== Segment start ==

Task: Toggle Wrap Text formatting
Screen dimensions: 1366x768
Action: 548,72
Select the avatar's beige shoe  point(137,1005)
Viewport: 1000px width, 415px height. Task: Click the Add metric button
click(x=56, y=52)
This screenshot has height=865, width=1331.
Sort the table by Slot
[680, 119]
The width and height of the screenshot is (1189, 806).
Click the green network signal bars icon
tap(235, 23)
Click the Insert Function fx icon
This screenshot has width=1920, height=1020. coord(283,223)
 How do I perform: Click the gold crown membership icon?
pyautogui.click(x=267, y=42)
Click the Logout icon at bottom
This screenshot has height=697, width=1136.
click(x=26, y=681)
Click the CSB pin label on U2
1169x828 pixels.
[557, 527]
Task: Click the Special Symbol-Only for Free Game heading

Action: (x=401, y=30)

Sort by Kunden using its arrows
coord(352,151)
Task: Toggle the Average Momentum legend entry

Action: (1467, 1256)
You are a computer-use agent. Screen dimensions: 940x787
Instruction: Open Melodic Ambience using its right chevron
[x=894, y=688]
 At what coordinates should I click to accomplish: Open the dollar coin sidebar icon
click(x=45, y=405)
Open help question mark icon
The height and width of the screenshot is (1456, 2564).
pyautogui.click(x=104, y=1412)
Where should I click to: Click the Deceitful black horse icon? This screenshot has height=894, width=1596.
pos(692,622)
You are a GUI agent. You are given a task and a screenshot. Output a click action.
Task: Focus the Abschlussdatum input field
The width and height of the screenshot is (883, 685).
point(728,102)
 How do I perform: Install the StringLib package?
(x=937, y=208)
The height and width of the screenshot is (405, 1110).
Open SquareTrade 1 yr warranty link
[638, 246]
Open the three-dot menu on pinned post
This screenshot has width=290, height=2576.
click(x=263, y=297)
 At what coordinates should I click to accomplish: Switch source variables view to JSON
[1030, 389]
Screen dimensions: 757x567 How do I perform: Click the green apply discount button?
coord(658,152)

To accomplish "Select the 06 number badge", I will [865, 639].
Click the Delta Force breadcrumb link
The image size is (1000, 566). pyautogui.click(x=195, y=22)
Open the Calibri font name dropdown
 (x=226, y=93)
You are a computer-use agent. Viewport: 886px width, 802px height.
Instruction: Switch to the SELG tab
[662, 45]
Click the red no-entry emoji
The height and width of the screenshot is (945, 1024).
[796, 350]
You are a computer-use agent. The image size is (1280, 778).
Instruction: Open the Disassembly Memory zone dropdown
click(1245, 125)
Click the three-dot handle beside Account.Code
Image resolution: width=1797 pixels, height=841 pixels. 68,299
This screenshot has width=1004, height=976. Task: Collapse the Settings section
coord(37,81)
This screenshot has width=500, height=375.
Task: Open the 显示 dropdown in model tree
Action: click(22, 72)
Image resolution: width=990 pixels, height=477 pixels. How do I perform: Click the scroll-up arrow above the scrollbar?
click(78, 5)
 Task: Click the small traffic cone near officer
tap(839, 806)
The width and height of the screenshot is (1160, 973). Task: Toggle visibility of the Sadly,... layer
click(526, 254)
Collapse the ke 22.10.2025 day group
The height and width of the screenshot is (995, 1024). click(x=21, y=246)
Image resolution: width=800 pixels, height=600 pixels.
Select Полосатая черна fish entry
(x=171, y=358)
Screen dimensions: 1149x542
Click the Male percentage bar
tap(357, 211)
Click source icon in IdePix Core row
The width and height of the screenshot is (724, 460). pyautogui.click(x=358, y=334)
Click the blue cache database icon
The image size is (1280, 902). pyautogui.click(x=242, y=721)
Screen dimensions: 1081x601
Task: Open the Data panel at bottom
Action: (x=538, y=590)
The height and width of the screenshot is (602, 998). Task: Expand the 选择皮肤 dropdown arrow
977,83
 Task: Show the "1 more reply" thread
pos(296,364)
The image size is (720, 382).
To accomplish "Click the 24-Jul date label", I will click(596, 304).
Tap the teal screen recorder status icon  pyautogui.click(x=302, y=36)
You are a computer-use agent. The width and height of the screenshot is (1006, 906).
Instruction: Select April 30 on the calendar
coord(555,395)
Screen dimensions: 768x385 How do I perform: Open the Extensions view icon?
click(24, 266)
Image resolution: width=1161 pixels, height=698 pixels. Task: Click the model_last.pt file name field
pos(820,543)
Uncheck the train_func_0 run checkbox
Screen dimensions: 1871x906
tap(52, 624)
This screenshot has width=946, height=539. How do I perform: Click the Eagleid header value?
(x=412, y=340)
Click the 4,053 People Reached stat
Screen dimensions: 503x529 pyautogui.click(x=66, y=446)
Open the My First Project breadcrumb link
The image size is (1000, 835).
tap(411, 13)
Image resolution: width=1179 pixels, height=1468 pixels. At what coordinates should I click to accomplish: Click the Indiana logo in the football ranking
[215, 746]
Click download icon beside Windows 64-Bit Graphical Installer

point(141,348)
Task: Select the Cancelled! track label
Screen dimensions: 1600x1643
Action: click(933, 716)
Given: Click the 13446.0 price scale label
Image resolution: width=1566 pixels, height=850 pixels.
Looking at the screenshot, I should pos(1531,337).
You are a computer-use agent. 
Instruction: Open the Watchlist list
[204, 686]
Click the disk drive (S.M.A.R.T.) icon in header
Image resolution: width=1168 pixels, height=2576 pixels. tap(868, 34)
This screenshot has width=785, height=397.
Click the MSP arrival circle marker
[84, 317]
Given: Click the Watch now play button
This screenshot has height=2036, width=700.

== Segment end ==

Task statement: Copy the data exactly. Leave nothing out.

Result for this task:
Task: Toggle Wrap Text formatting
Screen dimensions: 1366x768
Action: 548,72
Select the avatar's beige shoe  point(137,1005)
Viewport: 1000px width, 415px height. Task: Click the Add metric button
click(x=56, y=52)
This screenshot has height=865, width=1331.
Sort the table by Slot
[680, 119]
The width and height of the screenshot is (1189, 806).
Click the green network signal bars icon
tap(235, 23)
Click the Insert Function fx icon
This screenshot has width=1920, height=1020. coord(283,223)
 How do I perform: Click the gold crown membership icon?
pyautogui.click(x=267, y=42)
Click the Logout icon at bottom
This screenshot has height=697, width=1136.
click(x=26, y=681)
Click the CSB pin label on U2
1169x828 pixels.
[557, 527]
Task: Click the Special Symbol-Only for Free Game heading

Action: (x=401, y=30)

Sort by Kunden using its arrows
coord(352,151)
Task: Toggle the Average Momentum legend entry

Action: (1467, 1256)
You are a computer-use agent. Screen dimensions: 940x787
Instruction: Open Melodic Ambience using its right chevron
[x=894, y=688]
 At what coordinates should I click to accomplish: Open the dollar coin sidebar icon
click(x=45, y=405)
Open help question mark icon
The height and width of the screenshot is (1456, 2564).
pyautogui.click(x=104, y=1412)
Where should I click to: Click the Deceitful black horse icon? This screenshot has height=894, width=1596.
pos(692,622)
You are a GUI agent. You are given a task and a screenshot. Output a click action.
Task: Focus the Abschlussdatum input field
The width and height of the screenshot is (883, 685).
point(728,102)
 How do I perform: Install the StringLib package?
(x=937, y=208)
The height and width of the screenshot is (405, 1110).
Open SquareTrade 1 yr warranty link
[638, 246]
Open the three-dot menu on pinned post
This screenshot has width=290, height=2576.
click(x=263, y=297)
 At what coordinates should I click to accomplish: Switch source variables view to JSON
[1030, 389]
Screen dimensions: 757x567 How do I perform: Click the green apply discount button?
coord(658,152)

To accomplish "Select the 06 number badge", I will [865, 639].
Click the Delta Force breadcrumb link
The image size is (1000, 566). pyautogui.click(x=195, y=22)
Open the Calibri font name dropdown
 (x=226, y=93)
You are a computer-use agent. Viewport: 886px width, 802px height.
Instruction: Switch to the SELG tab
[662, 45]
Click the red no-entry emoji
The height and width of the screenshot is (945, 1024).
[796, 350]
You are a computer-use agent. The image size is (1280, 778).
Instruction: Open the Disassembly Memory zone dropdown
click(1245, 125)
Click the three-dot handle beside Account.Code
Image resolution: width=1797 pixels, height=841 pixels. 68,299
This screenshot has width=1004, height=976. Task: Collapse the Settings section
coord(37,81)
This screenshot has width=500, height=375.
Task: Open the 显示 dropdown in model tree
Action: click(22, 72)
Image resolution: width=990 pixels, height=477 pixels. How do I perform: Click the scroll-up arrow above the scrollbar?
click(78, 5)
 Task: Click the small traffic cone near officer
tap(839, 806)
The width and height of the screenshot is (1160, 973). Task: Toggle visibility of the Sadly,... layer
click(526, 254)
Collapse the ke 22.10.2025 day group
The height and width of the screenshot is (995, 1024). click(x=21, y=246)
Image resolution: width=800 pixels, height=600 pixels.
Select Полосатая черна fish entry
(x=171, y=358)
Screen dimensions: 1149x542
Click the Male percentage bar
tap(357, 211)
Click source icon in IdePix Core row
The width and height of the screenshot is (724, 460). pyautogui.click(x=358, y=334)
Click the blue cache database icon
The image size is (1280, 902). pyautogui.click(x=242, y=721)
Screen dimensions: 1081x601
Task: Open the Data panel at bottom
Action: (x=538, y=590)
The height and width of the screenshot is (602, 998). Task: Expand the 选择皮肤 dropdown arrow
977,83
 Task: Show the "1 more reply" thread
pos(296,364)
The image size is (720, 382).
To accomplish "Click the 24-Jul date label", I will click(596, 304).
Tap the teal screen recorder status icon  pyautogui.click(x=302, y=36)
You are a computer-use agent. The width and height of the screenshot is (1006, 906).
Instruction: Select April 30 on the calendar
coord(555,395)
Screen dimensions: 768x385 How do I perform: Open the Extensions view icon?
click(24, 266)
Image resolution: width=1161 pixels, height=698 pixels. Task: Click the model_last.pt file name field
pos(820,543)
Uncheck the train_func_0 run checkbox
Screen dimensions: 1871x906
tap(52, 624)
This screenshot has width=946, height=539. How do I perform: Click the Eagleid header value?
(x=412, y=340)
Click the 4,053 People Reached stat
Screen dimensions: 503x529 pyautogui.click(x=66, y=446)
Open the My First Project breadcrumb link
The image size is (1000, 835).
tap(411, 13)
Image resolution: width=1179 pixels, height=1468 pixels. At what coordinates should I click to accomplish: Click the Indiana logo in the football ranking
[215, 746]
Click download icon beside Windows 64-Bit Graphical Installer

point(141,348)
Task: Select the Cancelled! track label
Screen dimensions: 1600x1643
Action: click(933, 716)
Given: Click the 13446.0 price scale label
Image resolution: width=1566 pixels, height=850 pixels.
Looking at the screenshot, I should pos(1531,337).
You are a computer-use agent. 
Instruction: Open the Watchlist list
[204, 686]
Click the disk drive (S.M.A.R.T.) icon in header
Image resolution: width=1168 pixels, height=2576 pixels. tap(868, 34)
This screenshot has width=785, height=397.
Click the MSP arrival circle marker
[84, 317]
Given: Click the Watch now play button
This screenshot has height=2036, width=700.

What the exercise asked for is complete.